Skip to main content

Python PySpark: How to Merge Two DataFrames with Different Columns in PySpark

When working with multiple PySpark DataFrames, you often need to merge (union) them into a single DataFrame. This is straightforward when both DataFrames share the same schema, but becomes challenging when they have different columns.
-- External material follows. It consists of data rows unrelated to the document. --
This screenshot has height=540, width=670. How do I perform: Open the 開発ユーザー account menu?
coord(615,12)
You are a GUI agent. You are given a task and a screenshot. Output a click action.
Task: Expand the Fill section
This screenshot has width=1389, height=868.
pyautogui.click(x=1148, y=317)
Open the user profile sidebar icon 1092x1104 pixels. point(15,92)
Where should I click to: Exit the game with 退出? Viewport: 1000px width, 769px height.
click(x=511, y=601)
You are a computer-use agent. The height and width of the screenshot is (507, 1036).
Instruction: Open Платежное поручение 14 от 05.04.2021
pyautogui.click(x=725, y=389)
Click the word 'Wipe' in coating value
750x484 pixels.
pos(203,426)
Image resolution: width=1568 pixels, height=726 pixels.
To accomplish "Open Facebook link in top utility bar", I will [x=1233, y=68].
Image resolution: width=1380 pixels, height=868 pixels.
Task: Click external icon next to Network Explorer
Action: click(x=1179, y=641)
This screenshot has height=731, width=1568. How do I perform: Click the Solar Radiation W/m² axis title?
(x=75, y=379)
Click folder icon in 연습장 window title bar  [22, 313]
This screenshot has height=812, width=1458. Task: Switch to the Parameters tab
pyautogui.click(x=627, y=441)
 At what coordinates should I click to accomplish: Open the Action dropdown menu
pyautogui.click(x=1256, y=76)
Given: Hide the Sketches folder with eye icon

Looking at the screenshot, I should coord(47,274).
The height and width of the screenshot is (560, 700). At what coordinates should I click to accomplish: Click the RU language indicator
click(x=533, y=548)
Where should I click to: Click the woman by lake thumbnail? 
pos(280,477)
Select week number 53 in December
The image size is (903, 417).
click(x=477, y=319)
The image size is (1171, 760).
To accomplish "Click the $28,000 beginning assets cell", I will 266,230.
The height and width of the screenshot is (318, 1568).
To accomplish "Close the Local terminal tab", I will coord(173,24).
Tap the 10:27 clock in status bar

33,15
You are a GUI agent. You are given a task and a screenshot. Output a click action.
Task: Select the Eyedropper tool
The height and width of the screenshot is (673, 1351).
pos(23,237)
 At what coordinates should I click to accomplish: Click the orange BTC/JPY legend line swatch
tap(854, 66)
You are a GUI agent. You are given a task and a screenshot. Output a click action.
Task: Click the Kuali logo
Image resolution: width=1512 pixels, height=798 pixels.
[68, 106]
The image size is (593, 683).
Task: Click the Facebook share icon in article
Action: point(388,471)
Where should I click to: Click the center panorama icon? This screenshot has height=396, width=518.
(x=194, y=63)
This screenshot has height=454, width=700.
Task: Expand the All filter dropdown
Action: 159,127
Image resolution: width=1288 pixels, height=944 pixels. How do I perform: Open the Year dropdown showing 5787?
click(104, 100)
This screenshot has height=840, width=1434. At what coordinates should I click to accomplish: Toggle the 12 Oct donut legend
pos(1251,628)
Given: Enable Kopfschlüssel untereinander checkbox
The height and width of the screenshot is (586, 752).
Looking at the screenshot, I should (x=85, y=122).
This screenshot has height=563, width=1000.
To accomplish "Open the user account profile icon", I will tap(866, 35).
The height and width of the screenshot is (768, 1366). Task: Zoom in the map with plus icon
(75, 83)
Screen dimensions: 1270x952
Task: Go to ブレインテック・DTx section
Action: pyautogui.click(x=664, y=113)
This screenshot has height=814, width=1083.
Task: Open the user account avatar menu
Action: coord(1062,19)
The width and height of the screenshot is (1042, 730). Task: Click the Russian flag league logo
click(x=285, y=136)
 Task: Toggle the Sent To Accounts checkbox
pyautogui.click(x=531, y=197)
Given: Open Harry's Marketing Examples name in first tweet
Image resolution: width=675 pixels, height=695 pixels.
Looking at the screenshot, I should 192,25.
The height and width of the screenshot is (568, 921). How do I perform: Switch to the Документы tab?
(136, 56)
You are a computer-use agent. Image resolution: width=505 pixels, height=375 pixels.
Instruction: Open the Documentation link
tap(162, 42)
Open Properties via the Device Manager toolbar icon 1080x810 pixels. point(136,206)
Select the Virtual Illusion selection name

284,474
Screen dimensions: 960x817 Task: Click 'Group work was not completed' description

PySpark's union() and related methods require both DataFrames to have the same number of columns - attempting to union DataFrames with mismatched schemas will raise an AnalysisException.

In this guide, you will learn how to handle schema mismatches by adding missing columns to each DataFrame, and then merge them using union(), unionByName(), and the built-in allowMissingColumns parameter available in Spark 3.1+.

Setting Up the Example DataFrames

Let's create two DataFrames with different columns to demonstrate the merging process:

DataFrame 1: Employee Info (3 columns)

from pyspark.sql import SparkSession

spark = SparkSession.builder.appName("merge_demo").getOrCreate()

data1 = [
["1", "Sravan", "Kakumanu"],
["2", "Ojaswi", "Hyderabad"],
["3", "Rohith", "Delhi"],
["4", "Sridevi", "Kakumanu"],
["5", "Bobby", "Guntur"],
]

dataframe1 = spark.createDataFrame(data1, ["ID", "Name", "Address"])
dataframe1.show()

Output:

+---+-------+---------+
| ID| Name| Address|
+---+-------+---------+
| 1| Sravan| Kakumanu|
| 2| Ojaswi|Hyderabad|
| 3| Rohith| Delhi|
| 4|Sridevi| Kakumanu|
| 5| Bobby| Guntur|
+---+-------+---------+

DataFrame 2: Employee Age (2 columns)

data2 = [
["1", 23],
["2", 21],
["3", 32],
]

dataframe2 = spark.createDataFrame(data2, ["ID", "Age"])
dataframe2.show()

Output:

+---+---+
| ID|Age|
+---+---+
| 1| 23|
| 2| 21|
| 3| 32|
+---+---+

The Problem: Direct Union Fails

If you try to union these DataFrames directly, PySpark raises an error because the column counts and schemas don't match:

# This will fail!
dataframe1.union(dataframe2).show()

Error:

AnalysisException: Union can only be performed on tables with the same number
of columns, but the first table has 3 columns and the second table has 2 columns

To resolve this, you need to add the missing columns to each DataFrame before merging.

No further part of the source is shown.